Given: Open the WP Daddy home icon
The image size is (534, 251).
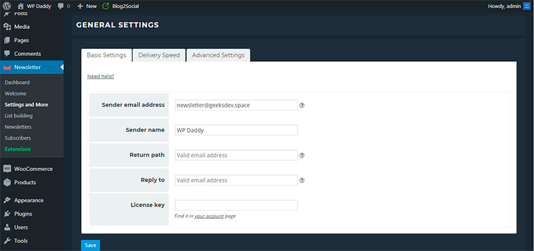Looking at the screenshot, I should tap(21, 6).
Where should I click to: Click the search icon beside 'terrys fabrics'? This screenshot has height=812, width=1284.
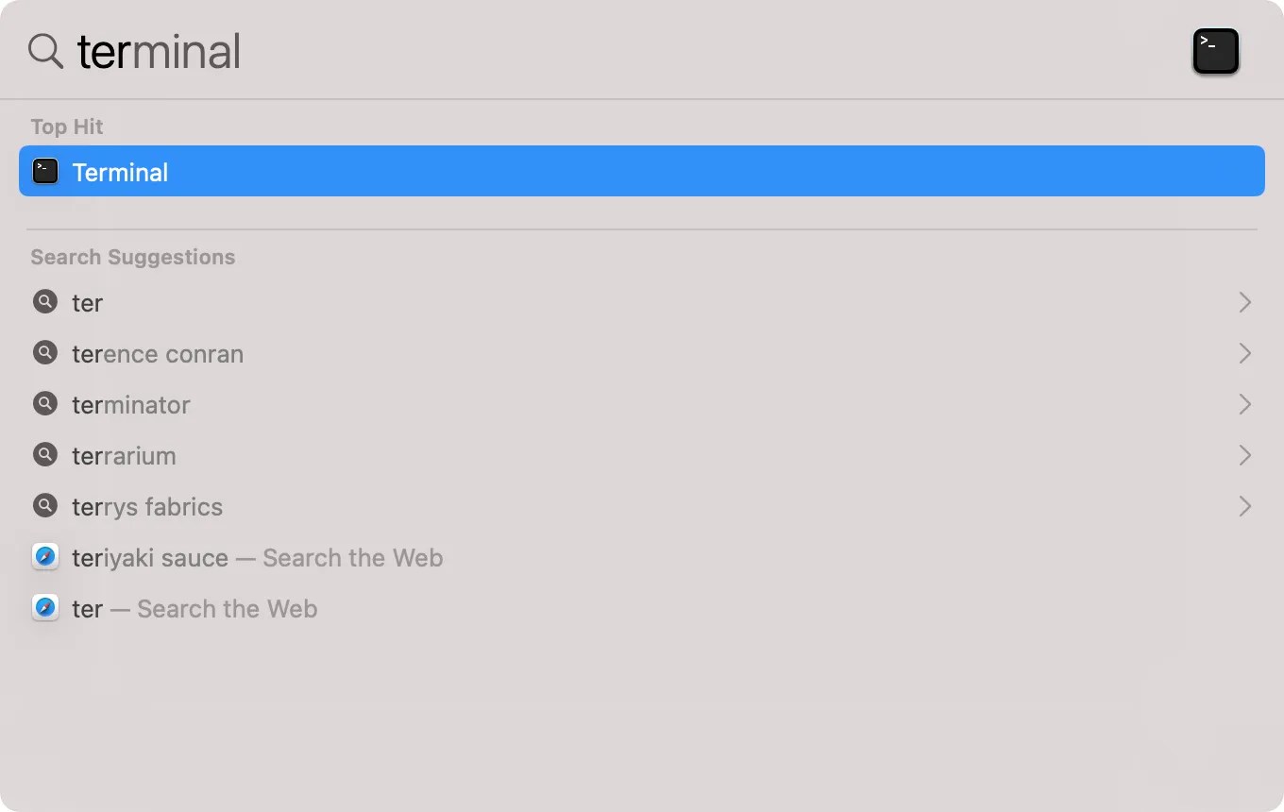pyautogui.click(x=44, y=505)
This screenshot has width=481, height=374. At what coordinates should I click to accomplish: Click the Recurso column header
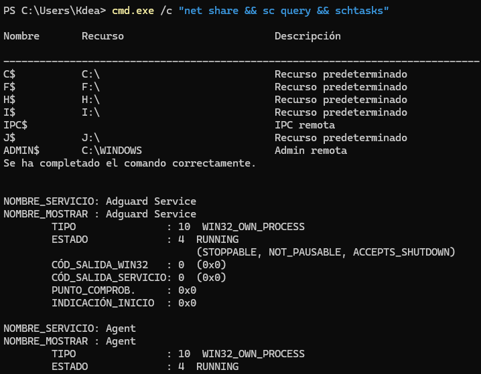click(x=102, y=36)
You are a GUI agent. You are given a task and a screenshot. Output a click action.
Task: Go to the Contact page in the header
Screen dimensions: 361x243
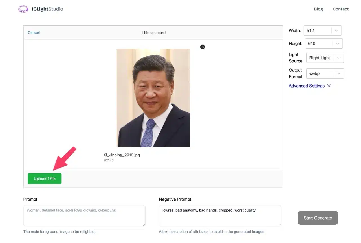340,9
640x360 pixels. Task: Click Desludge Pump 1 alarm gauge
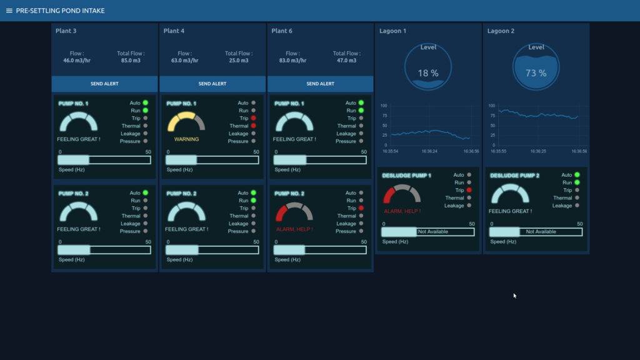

===============

→ Work order
Return every record exactly. Pictures stay out.

→ Task result
Given: Open the WP Daddy home icon
The image size is (534, 251).
Looking at the screenshot, I should tap(21, 6).
Where should I click to: Click the search icon beside 'terrys fabrics'? This screenshot has height=812, width=1284.
pyautogui.click(x=44, y=505)
This screenshot has width=481, height=374. At what coordinates should I click to accomplish: Click the Recurso column header
click(x=102, y=36)
You are a GUI agent. You are given a task and a screenshot. Output a click action.
Task: Go to the Contact page in the header
Screen dimensions: 361x243
340,9
640x360 pixels. Task: Click Desludge Pump 1 alarm gauge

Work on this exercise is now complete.